2024 Venedik Bienali’nde İKSV Türkiye Pavyonu’nu neden Gülsün Karamustafa’ya teslim etti, onu bilemem ama 1970’ten beri (12 Mart muhtırasıyla eşi Sadık Karamustafa’yla birlikte hapse girdiğinden beri) neden onun takipçisiyim, bunu biliyorum: İşte satırbaşlarıyla nedenleri: 

DÜNDEN BUGÜNE

  • Daha 70’ler, 80’lerde resim, kolaj, baskılarında toplumsal cinsiyet meselesini sorguladığı, toplumsal adaletsizliği haksızlığı ön plana çıkardığı için.
  •  Çok kişisel ve tarihsel anlatılarla politik ve toplumsal belleğimize, dünyayı değiştirmek isteyenlerin çağrışımlarına seslendiği için.
  •  Bıkmadan usanmadan kültürel kimlik, aidiyet, göç, bellek, hakkaniyet, etik konularına aklını ve yüreğini taktığı için.
  •  Eserlerini adeta bir tiyatro sahnesi, performans sanatı gibi kurguladığı ve düzenlediği için.
  • Tüm sanatların içli dışlı olmasına, kucaklaşmasına tutkun olduğu için. (Fotoğraf, Yeşilçam, arabesk, kitch maceraları, Atıf Yılmaz’la asistanlık, Füruzan’la yönetmenlik: “Benim Sinemalarım”, video çalışmaları “Erkek Ağlamaları”).
  • En sıradan, güncel nesnelere, aklı durduracak kadar anlam yükleyebilme becerisi için: Bir bavul, sepete atılan bir yorgan, nice göçleri; kadının sırtındaki iki çizgi, eldeki bir dövme kadınlık hallerini kapsayabilir. Bir masa örtüsü sınıfsal farkı; antik sütunun tepesindeki plastik çiçek, kültürel kimliği binlerce sayfadan daha etkili biçimde anlatabilir.
  • Sürekliliği için. Eskilerin fikri takip dedikleri şey. Her eser bir yenisini doğurur...

 

OYUK VE KIRIK DÖKÜK

Gülsün Karamustafa’nın Venedik’teki Türk Pavyonu için hazırladığı eser/yerleştirme kuşkum yok ki bu yukarıda saydığım özellikleri içerecek.

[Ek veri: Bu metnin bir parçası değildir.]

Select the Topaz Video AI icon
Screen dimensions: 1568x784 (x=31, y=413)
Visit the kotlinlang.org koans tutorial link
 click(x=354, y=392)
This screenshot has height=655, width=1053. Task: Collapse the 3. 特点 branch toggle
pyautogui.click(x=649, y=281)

Serginin adı “Oyuk ve Kırık Dökük: Bir Dünya Hali”. Gülsün Karamustafa’ya göre “Dünya, üzerinde sürekli yer değiştirilen bir savaş alanı...”

Bu başlığın altını günümüzün gerçekleriyle sizler doldurabilirsiniz. Kendi deyişiyle: “Etrafımda akıp giden ve insanlığı tehdit eden savaşlar, depremler, göçler, nükleer tehlike, durmadan hırpalanan doğa ve çevre sorunları nedeniyle bütünüyle içi boşaltılmış bir dünya haliyle uğraşıyorum. (...) Acılar, kof değerler, kimlik mücadeleleri, kırılgan insan ilişkilerinin yarattığı boşluk, oyukluk ve kırıklık olgusunu mekânda duygusal ve fiziksel olarak var etmeye çalışıyorum.”

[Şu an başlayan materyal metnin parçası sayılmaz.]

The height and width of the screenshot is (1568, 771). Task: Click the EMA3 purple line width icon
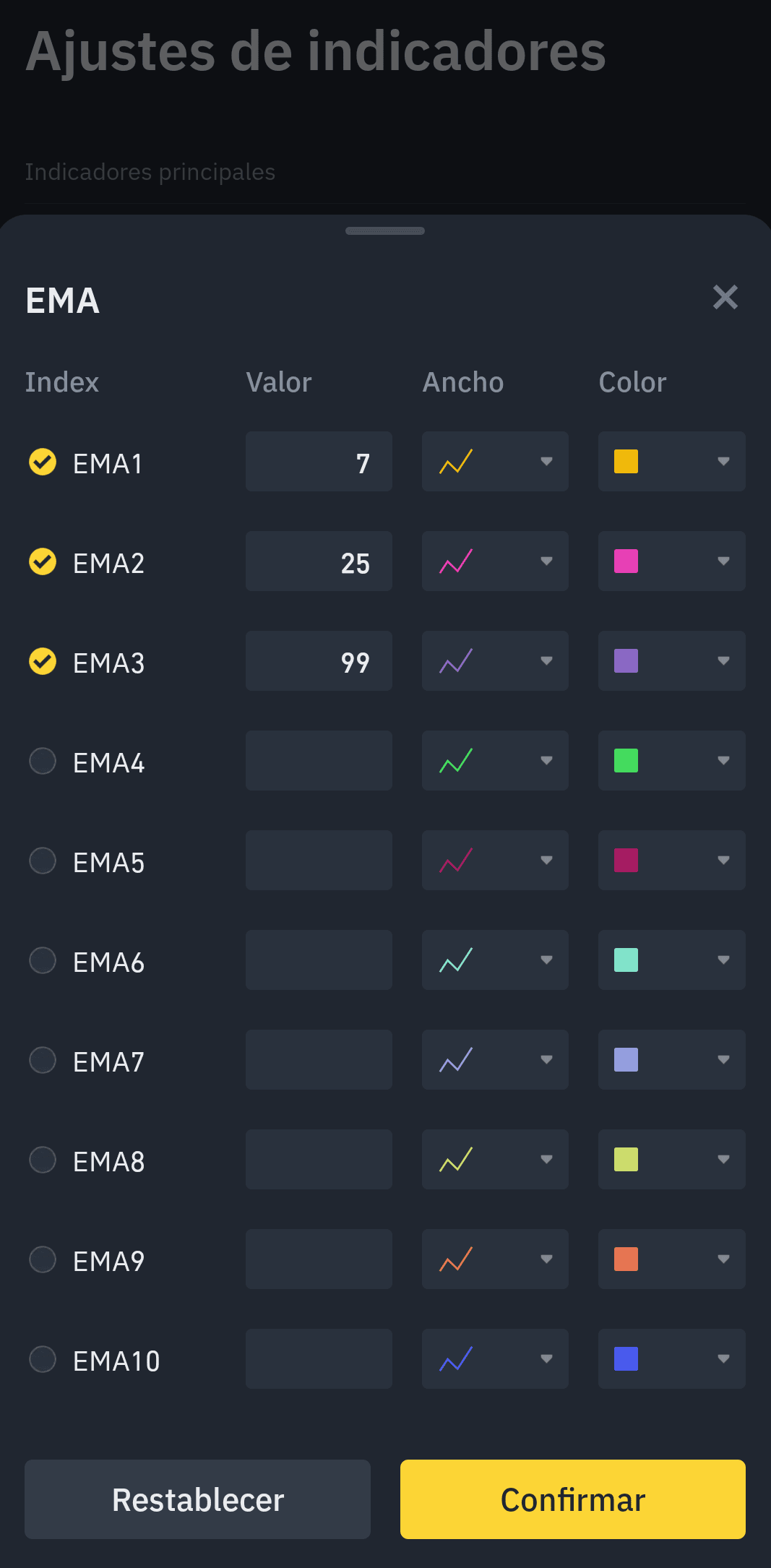coord(456,661)
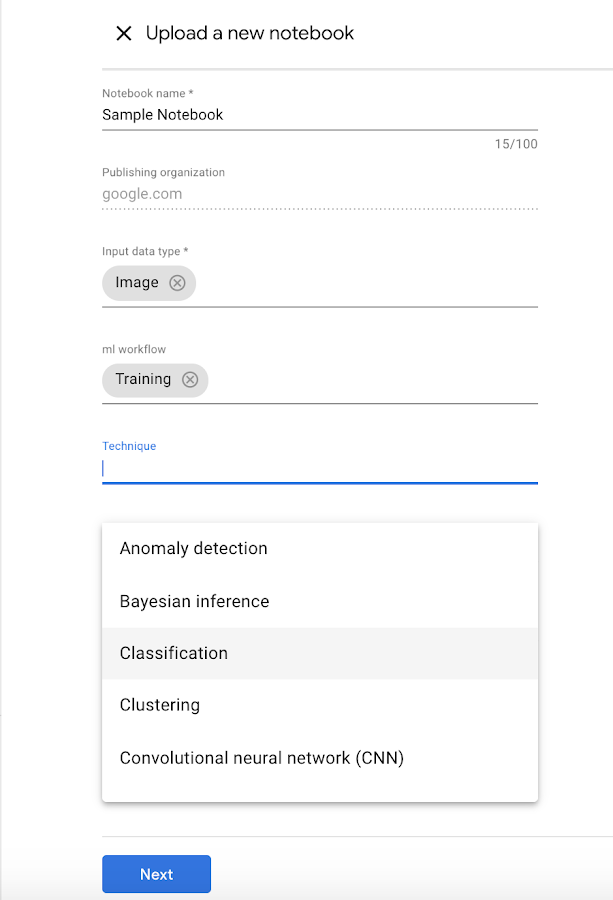Close the Upload a new notebook dialog
613x900 pixels.
[124, 34]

Sergiye ilişkin İKSV’nin Türkçe ve İngilizce, sergi başlığıyla yayımladığı eser, iki kitapçıktan oluşuyor.

İlk kitapta Melis Cankara’nın, editörlüğünde 12 yazarın imzası var. Her biri sanatçının kullandığı bir malzeme üzerine düşünce ve çağrışımları irdeliyor. İkinci kitapta ise Gülsün, elli yılı aşkın sanat pratiğini kendi anlatıyor. Onun metnini okurken adeta bir retrospektif Gülsün Karamustafa sergisi dolaşıyormuşum duygusuna kapıldım ve sonsuz tat aldım. Darısı Venedik Bienali izleyicilerine. 

Dünyanın çeşitli müze, galeri ve koleksiyonlarında eserleri bulunan Gülsün Karamustafa’ya yolu her daim açık olsun diyor ve yaptıkları için teşekkür ediyorum.